### Records for this task
########################################

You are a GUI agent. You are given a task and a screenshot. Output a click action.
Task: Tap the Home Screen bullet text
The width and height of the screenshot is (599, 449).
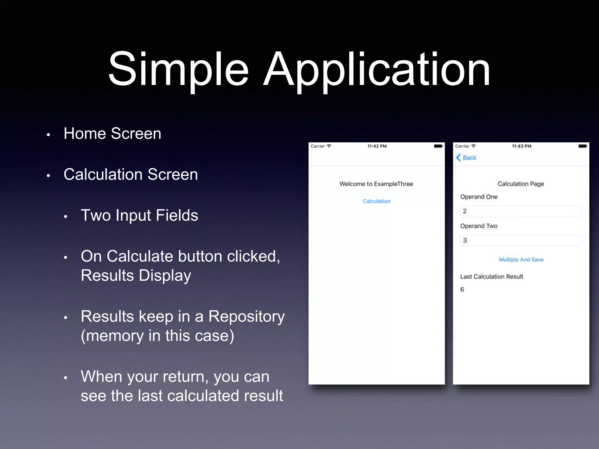click(112, 134)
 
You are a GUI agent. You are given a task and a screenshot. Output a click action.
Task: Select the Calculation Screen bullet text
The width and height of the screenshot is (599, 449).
click(131, 175)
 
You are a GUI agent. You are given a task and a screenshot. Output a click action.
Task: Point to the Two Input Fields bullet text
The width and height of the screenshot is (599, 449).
click(139, 215)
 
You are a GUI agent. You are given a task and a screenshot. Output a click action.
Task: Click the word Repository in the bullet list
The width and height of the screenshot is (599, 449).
click(246, 317)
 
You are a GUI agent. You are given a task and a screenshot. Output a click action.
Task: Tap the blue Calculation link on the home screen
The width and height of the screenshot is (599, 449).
click(376, 201)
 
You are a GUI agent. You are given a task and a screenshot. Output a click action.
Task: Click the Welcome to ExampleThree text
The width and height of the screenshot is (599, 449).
click(376, 184)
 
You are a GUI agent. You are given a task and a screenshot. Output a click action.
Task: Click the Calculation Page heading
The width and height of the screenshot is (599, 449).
click(521, 184)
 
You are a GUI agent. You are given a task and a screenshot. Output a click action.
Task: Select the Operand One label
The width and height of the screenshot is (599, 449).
click(479, 197)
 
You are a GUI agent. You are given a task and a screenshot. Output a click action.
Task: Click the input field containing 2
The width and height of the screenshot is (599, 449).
click(521, 211)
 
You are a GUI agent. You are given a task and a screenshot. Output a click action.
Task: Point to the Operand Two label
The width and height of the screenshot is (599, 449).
click(479, 226)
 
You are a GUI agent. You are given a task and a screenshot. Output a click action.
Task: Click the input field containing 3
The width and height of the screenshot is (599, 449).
click(521, 241)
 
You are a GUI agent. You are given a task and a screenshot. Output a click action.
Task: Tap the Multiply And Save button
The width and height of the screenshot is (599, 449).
click(521, 260)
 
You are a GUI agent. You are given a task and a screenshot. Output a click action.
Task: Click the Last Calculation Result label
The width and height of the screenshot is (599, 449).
click(492, 277)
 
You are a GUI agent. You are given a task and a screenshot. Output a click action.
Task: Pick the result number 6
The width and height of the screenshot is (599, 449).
click(462, 289)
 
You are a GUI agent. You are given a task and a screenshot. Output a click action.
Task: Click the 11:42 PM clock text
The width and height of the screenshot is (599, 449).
click(377, 146)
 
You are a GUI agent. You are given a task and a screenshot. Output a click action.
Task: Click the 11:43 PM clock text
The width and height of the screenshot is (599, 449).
click(521, 146)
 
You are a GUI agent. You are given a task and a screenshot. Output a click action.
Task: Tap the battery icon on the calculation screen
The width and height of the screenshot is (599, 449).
click(583, 146)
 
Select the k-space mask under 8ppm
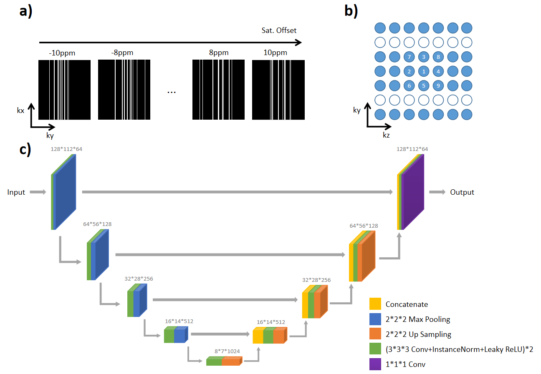pos(218,90)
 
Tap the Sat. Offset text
pos(277,30)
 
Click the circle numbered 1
pos(424,71)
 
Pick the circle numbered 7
pos(409,57)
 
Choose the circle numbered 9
pos(438,86)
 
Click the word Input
pos(16,192)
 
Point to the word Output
pos(462,192)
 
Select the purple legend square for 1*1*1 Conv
pos(375,364)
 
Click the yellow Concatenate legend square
pos(375,304)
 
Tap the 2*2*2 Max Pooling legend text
pos(418,319)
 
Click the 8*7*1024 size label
pos(227,351)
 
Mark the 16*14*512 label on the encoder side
pos(179,321)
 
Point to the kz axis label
pos(386,135)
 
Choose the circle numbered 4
pos(438,71)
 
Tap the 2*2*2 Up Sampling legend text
pos(418,334)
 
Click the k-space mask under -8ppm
pos(124,90)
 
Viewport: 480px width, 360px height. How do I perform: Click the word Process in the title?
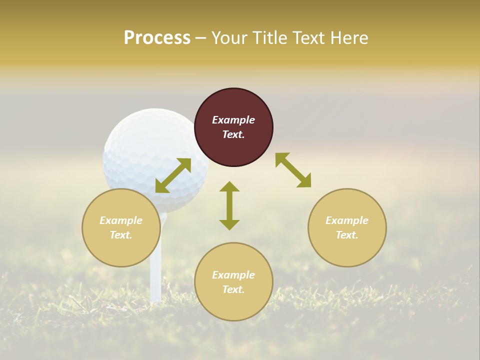pos(157,38)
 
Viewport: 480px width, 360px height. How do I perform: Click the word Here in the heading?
pos(350,38)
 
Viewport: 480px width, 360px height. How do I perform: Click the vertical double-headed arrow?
pos(230,206)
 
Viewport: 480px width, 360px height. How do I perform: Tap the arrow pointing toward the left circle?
pos(173,176)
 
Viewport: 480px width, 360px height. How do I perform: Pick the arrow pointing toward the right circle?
pos(294,170)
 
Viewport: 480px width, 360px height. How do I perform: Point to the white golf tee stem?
pos(156,280)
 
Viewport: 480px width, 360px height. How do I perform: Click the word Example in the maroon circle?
pos(234,120)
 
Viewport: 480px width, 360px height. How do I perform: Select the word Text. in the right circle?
pos(347,235)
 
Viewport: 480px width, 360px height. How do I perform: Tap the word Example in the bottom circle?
pos(234,275)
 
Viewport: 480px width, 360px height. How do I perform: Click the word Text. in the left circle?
pos(121,235)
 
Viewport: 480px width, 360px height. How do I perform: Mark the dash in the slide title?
pos(200,38)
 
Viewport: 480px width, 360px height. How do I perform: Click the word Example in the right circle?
pos(347,220)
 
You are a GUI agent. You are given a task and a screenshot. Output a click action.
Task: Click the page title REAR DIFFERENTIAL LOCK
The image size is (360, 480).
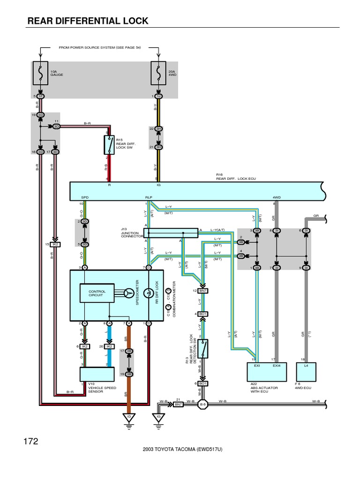click(x=88, y=21)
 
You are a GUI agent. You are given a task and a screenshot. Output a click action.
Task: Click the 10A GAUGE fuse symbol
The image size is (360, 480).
click(x=41, y=74)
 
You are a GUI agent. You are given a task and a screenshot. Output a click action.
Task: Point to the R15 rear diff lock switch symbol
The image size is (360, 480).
click(x=109, y=145)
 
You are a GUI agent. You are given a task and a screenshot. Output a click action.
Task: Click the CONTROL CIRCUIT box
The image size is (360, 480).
click(x=98, y=293)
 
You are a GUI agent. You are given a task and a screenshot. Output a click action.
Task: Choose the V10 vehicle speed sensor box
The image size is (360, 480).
click(x=97, y=375)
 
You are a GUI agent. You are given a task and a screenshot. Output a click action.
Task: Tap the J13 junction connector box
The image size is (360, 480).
click(x=173, y=233)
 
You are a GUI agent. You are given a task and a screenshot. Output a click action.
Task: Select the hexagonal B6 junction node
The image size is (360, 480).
click(x=203, y=404)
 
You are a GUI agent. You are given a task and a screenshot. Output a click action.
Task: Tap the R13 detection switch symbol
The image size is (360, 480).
click(x=202, y=348)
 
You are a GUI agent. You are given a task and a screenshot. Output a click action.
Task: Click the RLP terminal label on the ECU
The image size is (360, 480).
click(x=148, y=198)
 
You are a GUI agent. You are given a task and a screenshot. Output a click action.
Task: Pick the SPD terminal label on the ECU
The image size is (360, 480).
click(x=84, y=198)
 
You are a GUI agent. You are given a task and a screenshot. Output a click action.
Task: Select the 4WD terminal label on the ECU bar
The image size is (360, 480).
click(x=276, y=198)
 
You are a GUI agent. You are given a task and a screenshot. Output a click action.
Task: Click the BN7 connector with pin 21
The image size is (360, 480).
click(x=178, y=404)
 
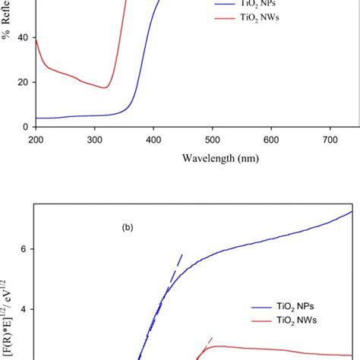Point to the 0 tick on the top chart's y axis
click(25, 127)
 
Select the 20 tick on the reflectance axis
click(23, 82)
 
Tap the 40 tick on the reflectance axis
click(23, 37)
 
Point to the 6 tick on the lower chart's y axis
click(25, 249)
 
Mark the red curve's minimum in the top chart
click(105, 88)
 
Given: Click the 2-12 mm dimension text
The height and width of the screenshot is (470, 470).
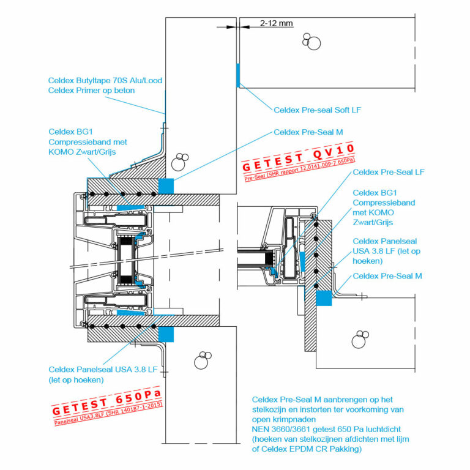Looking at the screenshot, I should pos(277,23).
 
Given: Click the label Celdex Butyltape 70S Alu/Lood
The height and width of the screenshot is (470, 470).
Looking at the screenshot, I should pos(105,80).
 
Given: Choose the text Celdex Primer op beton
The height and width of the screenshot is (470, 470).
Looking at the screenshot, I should pos(91,91).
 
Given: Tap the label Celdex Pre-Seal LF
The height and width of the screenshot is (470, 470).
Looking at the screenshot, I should pos(389,173).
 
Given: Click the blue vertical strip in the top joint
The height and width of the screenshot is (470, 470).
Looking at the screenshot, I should pos(237,74).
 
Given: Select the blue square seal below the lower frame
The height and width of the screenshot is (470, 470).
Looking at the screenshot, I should pos(166,334).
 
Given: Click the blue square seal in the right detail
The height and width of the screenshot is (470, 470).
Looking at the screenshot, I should pos(323,298).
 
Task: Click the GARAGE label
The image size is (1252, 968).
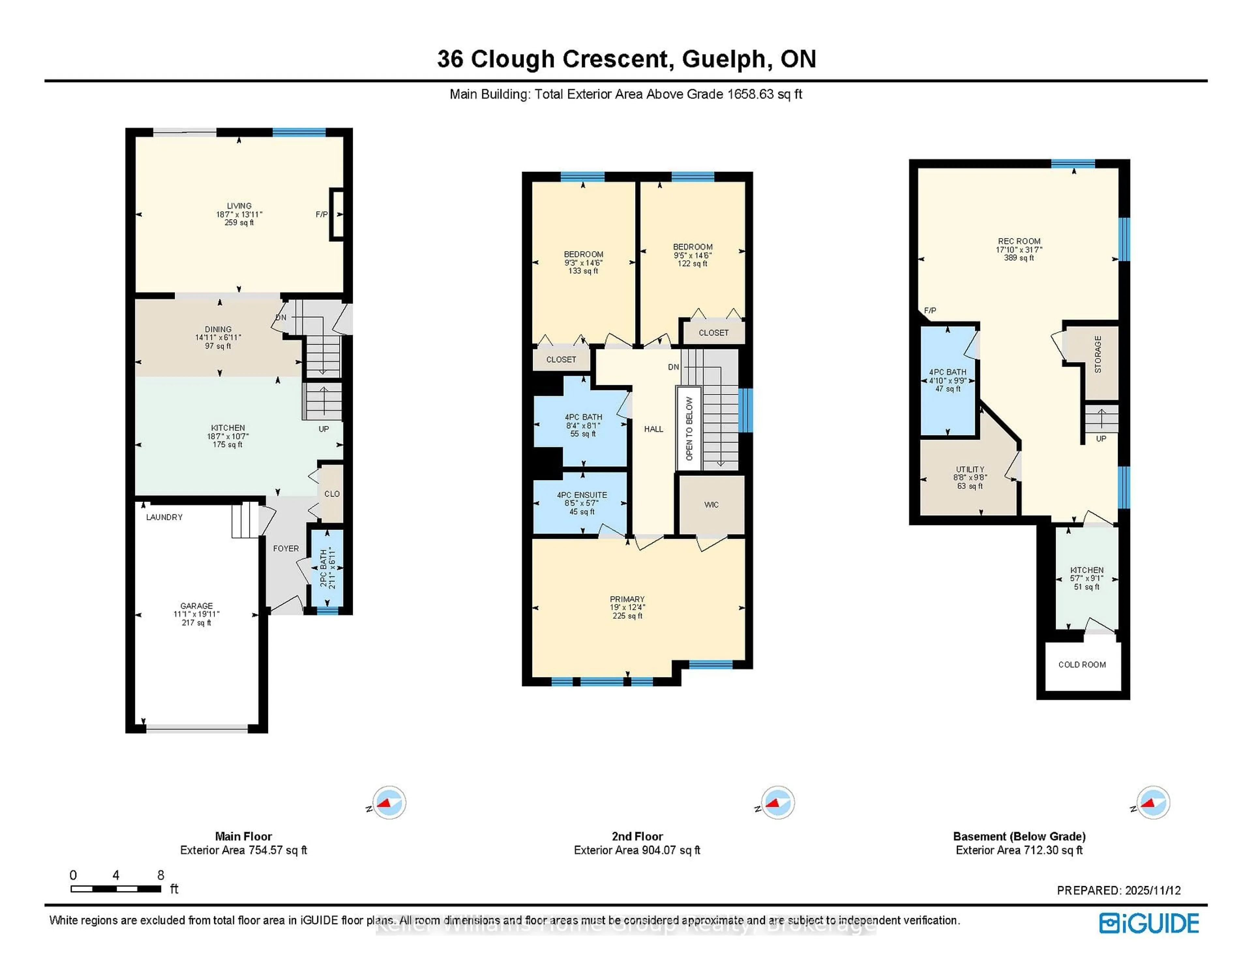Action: click(x=197, y=606)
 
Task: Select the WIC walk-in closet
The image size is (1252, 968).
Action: click(x=711, y=505)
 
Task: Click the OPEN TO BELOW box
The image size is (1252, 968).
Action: click(x=689, y=428)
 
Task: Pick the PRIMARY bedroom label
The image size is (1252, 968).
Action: click(x=627, y=599)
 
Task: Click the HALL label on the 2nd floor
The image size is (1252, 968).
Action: click(x=653, y=429)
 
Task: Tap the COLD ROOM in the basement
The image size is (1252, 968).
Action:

########################################

### Directions
Show every line of the material above that contains the word "vertical".

### Written response
Viewport: 480px width, 360px height. How do I perform: Click the vertical double-headed arrow?
Given: Click the blue vertical strip in the top joint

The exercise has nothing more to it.